Recent implementations have already shown how AI-first academic ecosystems deliver advanced AI training, cloud laboratories, industry certifications, collaborative learning environments, and intelligent productivity tools to learners and educators.
Fluency in the age of Agentic AI
Universities need to shift from teaching students how to use AI tools to teaching them how to collaborate with intelligent systems. The future workforce will require professionals who can design and manage AI-powered workflows, critically interpret AI-generated insights, work alongside autonomous digital agents, build with cloud-native technologies, and apply AI ethically across disciplines. This goes beyond basic AI literacy; it’s about developing fluency in human-AI co-creation. The demand is already clear, with 92% of organisations saying they are keen to hire talent with skills in AI-related topics in the next 1-2 years.

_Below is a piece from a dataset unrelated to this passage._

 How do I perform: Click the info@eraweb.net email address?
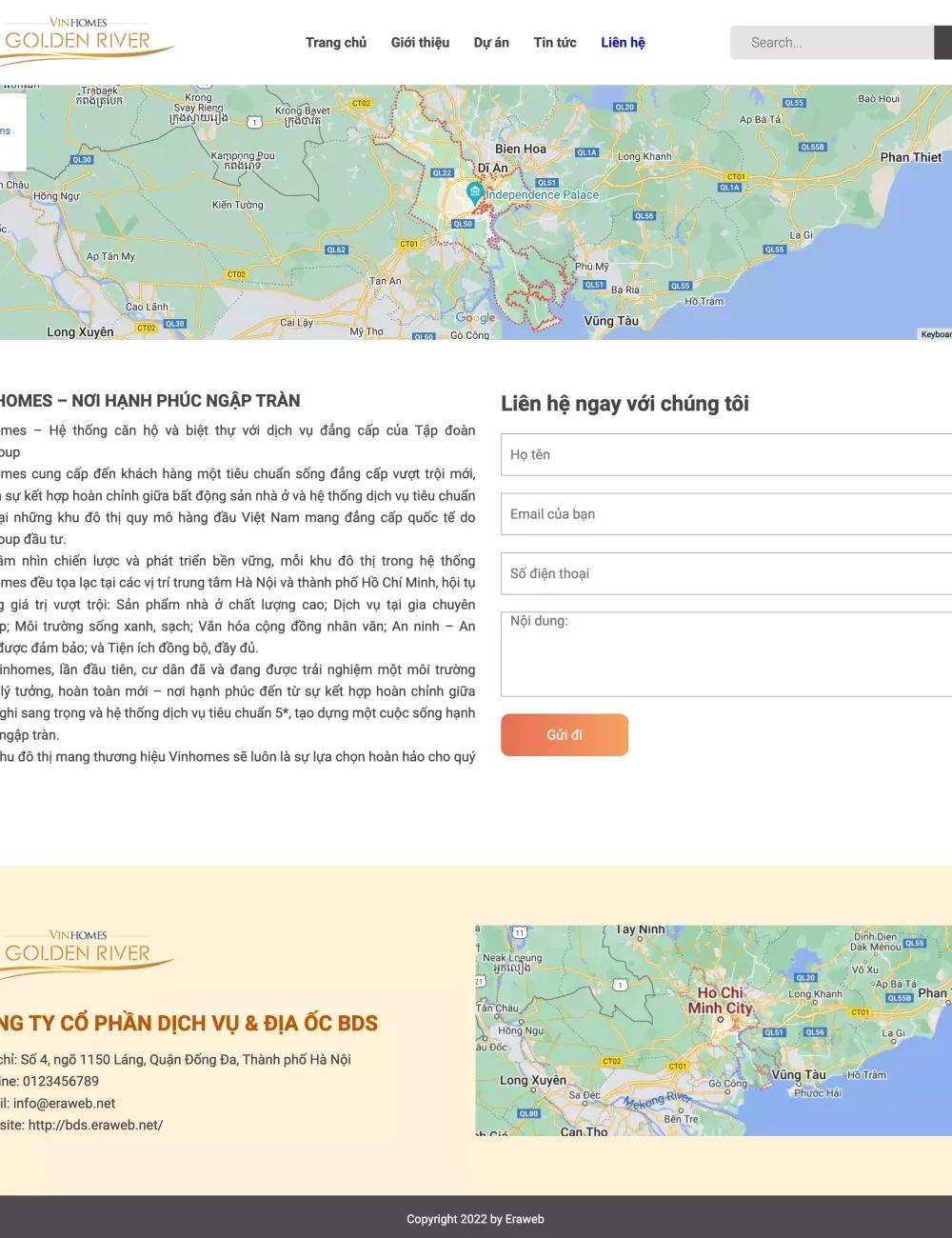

To meet this, educational institutions must rethink curriculum design, skill frameworks, and hands-on learning. Cloud platforms are essential infrastructure for this shift, providing scalable compute, real-world project environments, and industry-recognised certifications. Programs like Digital Campus on Google Cloud 4.0 focus on equipping students with cloud skills. The goal is workforce readiness for an era defined by continuous intelligence and human-AI collaboration, not just digital efficiency.
AI as the faculty’s ally
AI discussions often centre on students, but empowering educators is equally critical. Faculty face mounting demands across content development, assessment, research, mentoring, and admin work. AI can reduce this burden by providing intelligent assistance and automating routine tasks.

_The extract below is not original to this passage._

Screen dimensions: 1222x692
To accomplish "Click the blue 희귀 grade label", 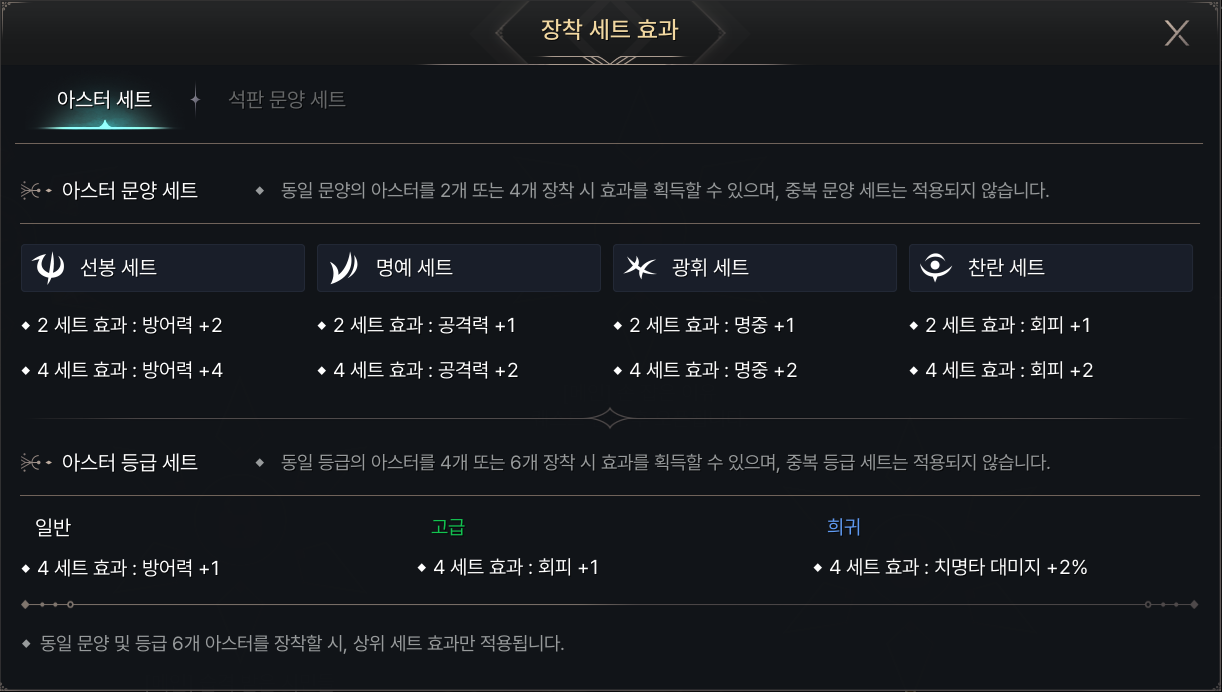I will (844, 527).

The goal is to free educators so that they can focus on high-value work, mentoring, critical thinking, creativity, and student engagement, which improves both teaching effectiveness and learning outcomes. This requires transforming education at scale by supporting teachers with intelligent digital tools and professional development opportunities.
The shift from digital tools to an intelligent campus
Future-ready institutions must integrate AI and cloud technologies across academic operations, student lifecycle management, admissions and enrollment, research and innovation, campus infrastructure, governance and compliance, and industry partnerships.
When these systems operate on a unified cloud foundation, institutions gain real-time visibility, improved decision-making capabilities, and the agility needed to respond to rapidly changing educational and workforce demands. The shift is from isolated digital tools to institution-wide intelligence.